528ヘルツの大好き
「ねえ、認めなよ! どう聞いてもこの動画、あんたの声なんだけど! 名前はえーと……ヨム? ヨムちゃーん! こっち向いてー!」
後ろの三人も追従するように動画投稿主の名前を連呼する。
もうやだ。泣きそうだ。
体育の授業なのに、なんでこんな目に合わなきゃいけないの?
震える足で必死に走るが、速度は上がらなかった。剛里さんはからかいながらずっとついてくるけど、他のクラスメイトは誰も助けてくれない。
「――おい!」
その時、後ろの方から低い声が聞こえた。剛里さんたちよりも後ろの方。
「おい!」
もう一度、聞こえた。思わず止まって振り返ると、男子が一人走ってきていた。
――朔間蒼太だ。
朔間くんは私たちに追いつくと、剛里希星を指差して言った。
「もうすぐ小熊先生もくるから。

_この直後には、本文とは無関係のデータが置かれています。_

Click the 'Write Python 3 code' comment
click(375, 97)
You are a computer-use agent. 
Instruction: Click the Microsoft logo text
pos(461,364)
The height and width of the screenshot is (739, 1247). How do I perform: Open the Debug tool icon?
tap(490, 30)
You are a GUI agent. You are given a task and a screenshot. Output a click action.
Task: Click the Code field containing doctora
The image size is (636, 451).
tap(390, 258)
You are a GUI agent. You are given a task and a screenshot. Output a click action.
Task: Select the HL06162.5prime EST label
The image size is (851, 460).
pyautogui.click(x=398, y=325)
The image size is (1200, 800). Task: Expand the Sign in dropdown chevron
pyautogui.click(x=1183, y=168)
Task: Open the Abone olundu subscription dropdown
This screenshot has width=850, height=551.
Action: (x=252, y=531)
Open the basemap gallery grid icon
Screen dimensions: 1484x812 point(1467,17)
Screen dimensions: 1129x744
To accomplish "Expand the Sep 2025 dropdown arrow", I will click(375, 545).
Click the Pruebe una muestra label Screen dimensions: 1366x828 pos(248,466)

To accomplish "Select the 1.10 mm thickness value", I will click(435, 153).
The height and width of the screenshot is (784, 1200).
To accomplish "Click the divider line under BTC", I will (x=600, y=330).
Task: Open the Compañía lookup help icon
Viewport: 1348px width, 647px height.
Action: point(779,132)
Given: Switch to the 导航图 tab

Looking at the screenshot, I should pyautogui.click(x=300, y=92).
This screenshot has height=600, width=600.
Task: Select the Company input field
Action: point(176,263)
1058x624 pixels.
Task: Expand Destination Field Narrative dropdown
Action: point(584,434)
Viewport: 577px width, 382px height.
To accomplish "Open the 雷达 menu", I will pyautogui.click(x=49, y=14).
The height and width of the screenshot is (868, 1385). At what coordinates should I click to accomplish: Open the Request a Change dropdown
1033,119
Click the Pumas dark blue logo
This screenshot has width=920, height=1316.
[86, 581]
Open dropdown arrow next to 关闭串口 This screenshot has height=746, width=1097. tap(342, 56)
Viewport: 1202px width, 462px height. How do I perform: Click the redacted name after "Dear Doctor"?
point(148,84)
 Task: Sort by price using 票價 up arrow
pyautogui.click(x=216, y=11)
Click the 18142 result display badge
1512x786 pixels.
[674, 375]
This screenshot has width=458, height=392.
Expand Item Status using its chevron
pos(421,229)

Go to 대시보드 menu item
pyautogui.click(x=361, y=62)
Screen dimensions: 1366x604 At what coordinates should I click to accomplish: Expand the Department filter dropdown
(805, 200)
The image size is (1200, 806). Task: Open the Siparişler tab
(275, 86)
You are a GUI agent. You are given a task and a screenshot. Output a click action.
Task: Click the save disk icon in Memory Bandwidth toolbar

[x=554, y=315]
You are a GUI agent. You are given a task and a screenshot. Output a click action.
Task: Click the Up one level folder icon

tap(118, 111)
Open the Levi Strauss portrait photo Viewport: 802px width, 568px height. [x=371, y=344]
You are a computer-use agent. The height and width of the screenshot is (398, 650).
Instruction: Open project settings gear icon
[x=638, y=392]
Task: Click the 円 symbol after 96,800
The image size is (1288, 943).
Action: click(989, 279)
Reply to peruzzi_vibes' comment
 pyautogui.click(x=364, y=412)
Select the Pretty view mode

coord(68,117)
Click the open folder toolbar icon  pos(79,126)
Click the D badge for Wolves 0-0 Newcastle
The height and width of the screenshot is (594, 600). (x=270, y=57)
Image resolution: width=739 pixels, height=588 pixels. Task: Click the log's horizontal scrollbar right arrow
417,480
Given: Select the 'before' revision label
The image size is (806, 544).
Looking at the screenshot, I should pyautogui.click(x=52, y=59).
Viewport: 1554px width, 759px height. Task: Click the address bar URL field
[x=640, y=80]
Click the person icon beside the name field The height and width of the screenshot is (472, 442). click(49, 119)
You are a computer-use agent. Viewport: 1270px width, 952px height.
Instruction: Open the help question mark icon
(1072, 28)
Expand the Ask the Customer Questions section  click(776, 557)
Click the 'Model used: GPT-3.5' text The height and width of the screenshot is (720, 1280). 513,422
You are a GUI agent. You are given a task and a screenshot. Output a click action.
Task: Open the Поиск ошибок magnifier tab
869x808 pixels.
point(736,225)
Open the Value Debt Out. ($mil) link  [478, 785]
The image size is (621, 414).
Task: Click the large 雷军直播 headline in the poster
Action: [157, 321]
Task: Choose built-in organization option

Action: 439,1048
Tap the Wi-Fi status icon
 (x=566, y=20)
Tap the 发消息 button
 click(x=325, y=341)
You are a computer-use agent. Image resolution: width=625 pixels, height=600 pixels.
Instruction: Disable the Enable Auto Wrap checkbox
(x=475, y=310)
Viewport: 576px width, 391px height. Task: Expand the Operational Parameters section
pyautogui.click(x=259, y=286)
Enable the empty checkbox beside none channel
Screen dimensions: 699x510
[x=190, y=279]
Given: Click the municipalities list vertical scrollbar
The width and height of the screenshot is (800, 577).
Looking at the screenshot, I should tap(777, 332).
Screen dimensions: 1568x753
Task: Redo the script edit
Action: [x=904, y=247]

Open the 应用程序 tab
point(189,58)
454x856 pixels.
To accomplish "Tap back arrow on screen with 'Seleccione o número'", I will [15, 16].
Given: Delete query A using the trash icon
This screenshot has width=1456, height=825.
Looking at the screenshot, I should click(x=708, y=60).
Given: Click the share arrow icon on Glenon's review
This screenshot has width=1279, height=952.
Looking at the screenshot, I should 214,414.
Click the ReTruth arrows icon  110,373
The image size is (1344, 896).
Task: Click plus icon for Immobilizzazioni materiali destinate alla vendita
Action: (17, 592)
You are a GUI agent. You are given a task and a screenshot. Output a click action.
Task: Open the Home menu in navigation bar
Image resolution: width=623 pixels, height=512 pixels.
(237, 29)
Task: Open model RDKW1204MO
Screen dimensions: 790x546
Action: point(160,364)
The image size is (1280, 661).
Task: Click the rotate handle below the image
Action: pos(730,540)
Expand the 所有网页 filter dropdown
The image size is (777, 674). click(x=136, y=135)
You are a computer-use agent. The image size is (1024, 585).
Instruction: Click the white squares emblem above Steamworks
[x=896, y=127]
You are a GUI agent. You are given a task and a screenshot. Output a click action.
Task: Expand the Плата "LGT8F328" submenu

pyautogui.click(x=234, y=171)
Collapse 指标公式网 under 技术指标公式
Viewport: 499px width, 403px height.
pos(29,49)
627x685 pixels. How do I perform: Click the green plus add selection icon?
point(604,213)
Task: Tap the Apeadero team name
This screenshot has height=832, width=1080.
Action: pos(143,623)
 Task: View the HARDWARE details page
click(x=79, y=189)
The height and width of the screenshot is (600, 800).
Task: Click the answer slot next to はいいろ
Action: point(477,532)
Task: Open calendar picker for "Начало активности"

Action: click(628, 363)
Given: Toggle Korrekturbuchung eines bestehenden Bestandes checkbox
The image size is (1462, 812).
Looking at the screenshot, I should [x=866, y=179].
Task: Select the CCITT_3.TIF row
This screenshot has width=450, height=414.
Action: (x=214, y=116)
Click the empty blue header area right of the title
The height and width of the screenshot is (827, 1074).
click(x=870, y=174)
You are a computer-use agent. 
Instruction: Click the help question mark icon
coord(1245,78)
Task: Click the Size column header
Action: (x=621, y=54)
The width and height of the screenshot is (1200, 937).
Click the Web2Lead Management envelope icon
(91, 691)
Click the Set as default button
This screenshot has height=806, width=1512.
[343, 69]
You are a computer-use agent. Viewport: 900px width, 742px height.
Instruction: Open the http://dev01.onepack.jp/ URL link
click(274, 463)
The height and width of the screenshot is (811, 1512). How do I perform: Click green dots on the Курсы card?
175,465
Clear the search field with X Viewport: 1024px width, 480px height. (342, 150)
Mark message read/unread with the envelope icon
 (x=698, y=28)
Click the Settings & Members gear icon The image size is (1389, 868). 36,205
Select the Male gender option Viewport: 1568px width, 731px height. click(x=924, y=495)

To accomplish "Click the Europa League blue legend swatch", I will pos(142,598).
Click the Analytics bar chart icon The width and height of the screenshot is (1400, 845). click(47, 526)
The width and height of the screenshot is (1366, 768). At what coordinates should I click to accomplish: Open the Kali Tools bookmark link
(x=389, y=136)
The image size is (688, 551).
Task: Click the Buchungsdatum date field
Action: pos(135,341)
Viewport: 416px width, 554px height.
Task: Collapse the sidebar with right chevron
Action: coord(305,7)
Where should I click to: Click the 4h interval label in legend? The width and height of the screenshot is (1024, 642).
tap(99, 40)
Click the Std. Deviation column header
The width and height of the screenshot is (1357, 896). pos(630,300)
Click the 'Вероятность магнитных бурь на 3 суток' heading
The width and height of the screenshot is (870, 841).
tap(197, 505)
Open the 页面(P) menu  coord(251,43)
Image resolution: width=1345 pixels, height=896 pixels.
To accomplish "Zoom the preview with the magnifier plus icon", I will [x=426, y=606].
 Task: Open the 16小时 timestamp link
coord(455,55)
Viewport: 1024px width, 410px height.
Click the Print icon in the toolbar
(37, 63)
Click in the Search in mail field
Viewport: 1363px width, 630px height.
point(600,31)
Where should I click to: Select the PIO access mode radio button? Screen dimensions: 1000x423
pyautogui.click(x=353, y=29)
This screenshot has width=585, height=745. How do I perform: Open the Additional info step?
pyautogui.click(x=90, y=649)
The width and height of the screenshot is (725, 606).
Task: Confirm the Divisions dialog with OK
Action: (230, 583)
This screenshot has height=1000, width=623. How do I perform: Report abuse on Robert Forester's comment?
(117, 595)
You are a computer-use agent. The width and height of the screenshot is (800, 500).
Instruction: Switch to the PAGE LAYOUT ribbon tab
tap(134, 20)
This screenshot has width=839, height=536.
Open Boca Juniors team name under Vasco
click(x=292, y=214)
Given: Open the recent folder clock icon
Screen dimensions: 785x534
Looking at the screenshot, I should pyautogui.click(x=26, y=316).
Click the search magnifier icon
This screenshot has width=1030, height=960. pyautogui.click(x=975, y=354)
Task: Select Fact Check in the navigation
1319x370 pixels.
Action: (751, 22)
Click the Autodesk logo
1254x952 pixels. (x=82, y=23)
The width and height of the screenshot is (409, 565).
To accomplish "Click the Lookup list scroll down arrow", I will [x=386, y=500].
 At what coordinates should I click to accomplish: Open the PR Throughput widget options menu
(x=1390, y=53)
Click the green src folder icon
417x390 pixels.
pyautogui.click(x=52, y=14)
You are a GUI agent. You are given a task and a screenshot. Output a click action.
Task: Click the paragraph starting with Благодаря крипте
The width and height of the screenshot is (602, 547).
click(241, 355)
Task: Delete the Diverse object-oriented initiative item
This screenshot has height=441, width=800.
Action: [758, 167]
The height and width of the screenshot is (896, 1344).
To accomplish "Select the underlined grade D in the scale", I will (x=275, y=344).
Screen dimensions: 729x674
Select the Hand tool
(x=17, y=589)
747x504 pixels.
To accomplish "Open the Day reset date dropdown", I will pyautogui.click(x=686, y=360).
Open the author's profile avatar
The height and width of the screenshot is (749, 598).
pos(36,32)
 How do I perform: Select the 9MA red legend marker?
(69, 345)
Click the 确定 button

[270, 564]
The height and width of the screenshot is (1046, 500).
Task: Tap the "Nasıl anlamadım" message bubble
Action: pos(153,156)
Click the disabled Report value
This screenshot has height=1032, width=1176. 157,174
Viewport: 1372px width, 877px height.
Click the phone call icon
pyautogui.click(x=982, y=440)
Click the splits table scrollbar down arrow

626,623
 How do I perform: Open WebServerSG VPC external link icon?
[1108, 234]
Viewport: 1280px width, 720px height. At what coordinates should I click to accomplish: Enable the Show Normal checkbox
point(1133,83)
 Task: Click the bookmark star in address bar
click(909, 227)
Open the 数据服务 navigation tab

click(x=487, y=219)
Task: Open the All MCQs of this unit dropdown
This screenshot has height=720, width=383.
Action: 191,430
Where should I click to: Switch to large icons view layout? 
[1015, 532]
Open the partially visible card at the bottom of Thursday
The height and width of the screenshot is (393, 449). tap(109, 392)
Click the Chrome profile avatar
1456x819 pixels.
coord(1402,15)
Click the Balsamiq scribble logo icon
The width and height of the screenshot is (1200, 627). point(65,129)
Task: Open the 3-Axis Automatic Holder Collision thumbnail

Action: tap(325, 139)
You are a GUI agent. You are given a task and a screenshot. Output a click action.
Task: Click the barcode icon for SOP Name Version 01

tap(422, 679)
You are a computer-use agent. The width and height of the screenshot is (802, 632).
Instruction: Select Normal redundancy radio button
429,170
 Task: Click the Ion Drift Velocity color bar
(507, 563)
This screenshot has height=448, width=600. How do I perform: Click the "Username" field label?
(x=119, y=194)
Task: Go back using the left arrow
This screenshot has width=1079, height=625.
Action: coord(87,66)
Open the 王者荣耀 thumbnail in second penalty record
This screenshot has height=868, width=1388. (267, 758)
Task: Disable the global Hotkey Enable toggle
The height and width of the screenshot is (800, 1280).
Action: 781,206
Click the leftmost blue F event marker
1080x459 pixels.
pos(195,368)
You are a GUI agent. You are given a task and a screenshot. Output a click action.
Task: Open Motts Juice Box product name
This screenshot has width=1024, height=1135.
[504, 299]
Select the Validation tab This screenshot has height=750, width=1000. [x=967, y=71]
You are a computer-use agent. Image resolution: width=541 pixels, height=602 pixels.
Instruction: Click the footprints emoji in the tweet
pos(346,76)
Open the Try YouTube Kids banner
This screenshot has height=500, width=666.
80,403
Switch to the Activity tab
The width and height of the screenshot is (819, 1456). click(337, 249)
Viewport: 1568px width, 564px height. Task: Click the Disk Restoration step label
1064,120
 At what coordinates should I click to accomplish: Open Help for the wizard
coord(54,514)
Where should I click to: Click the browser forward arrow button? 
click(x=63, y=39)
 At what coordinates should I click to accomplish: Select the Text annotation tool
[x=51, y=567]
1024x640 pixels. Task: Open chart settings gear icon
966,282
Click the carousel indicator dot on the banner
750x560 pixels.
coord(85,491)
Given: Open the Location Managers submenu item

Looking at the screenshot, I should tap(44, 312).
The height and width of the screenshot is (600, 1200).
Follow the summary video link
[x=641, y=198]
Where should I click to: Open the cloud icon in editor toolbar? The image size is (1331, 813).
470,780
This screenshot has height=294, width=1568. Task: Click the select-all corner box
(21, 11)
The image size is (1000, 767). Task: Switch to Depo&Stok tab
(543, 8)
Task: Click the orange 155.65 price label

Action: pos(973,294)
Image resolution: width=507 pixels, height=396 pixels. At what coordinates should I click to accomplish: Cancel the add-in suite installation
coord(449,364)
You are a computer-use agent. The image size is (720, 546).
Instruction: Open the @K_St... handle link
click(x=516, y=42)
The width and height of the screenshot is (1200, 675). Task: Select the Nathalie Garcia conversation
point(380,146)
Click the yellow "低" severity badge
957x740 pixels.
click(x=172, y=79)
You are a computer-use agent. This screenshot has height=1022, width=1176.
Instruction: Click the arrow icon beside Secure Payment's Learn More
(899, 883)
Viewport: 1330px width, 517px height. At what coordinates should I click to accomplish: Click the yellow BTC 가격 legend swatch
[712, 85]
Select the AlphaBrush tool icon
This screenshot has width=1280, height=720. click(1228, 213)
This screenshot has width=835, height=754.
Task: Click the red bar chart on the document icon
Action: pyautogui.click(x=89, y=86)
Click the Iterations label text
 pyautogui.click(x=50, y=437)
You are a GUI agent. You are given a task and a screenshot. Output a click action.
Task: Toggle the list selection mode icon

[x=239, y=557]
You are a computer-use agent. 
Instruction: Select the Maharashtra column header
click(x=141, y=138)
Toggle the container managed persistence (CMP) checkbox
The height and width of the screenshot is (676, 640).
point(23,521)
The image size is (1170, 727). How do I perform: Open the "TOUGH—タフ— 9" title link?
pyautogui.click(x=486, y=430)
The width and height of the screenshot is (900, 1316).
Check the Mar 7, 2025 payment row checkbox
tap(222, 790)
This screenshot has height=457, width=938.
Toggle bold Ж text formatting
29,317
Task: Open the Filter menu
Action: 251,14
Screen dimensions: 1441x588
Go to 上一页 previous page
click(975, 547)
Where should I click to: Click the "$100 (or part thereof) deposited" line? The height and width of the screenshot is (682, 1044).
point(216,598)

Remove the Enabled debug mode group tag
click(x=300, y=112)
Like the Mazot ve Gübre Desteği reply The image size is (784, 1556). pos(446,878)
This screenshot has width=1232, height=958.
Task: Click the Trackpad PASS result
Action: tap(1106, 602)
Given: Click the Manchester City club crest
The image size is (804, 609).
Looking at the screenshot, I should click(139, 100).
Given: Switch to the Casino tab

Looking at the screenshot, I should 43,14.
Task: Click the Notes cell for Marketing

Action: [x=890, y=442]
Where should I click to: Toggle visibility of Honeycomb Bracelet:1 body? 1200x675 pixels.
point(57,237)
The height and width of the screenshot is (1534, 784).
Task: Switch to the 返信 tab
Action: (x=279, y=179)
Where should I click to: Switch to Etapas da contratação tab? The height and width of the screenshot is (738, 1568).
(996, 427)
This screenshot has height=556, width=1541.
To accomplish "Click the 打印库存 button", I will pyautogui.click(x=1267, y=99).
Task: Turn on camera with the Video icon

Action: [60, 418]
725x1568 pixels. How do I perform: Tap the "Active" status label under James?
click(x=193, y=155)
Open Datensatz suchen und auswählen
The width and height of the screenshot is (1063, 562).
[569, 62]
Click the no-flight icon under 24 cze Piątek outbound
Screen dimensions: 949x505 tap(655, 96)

それ、しまった方がいい」
彼が指さしていたのは、剛里希星のスマホだった。授業中の使用は禁止されてるから、見つかったら放課後まで没収だ。
気付いた彼女は、慌ててポケットにしまった。
朔間くんはそれを見届けると、また走り始める。追い越される時に一瞬、目が合うと少し……ほんの少しだけど、笑っていた気がした。
もしかして、助けてくれたのかな……
お礼を言いたかったけど、彼の背中はもうはるか彼方。その後を、私から興味を無くした剛里さんたちや、女子に追いついた男子たちが追いかけるように走っていった。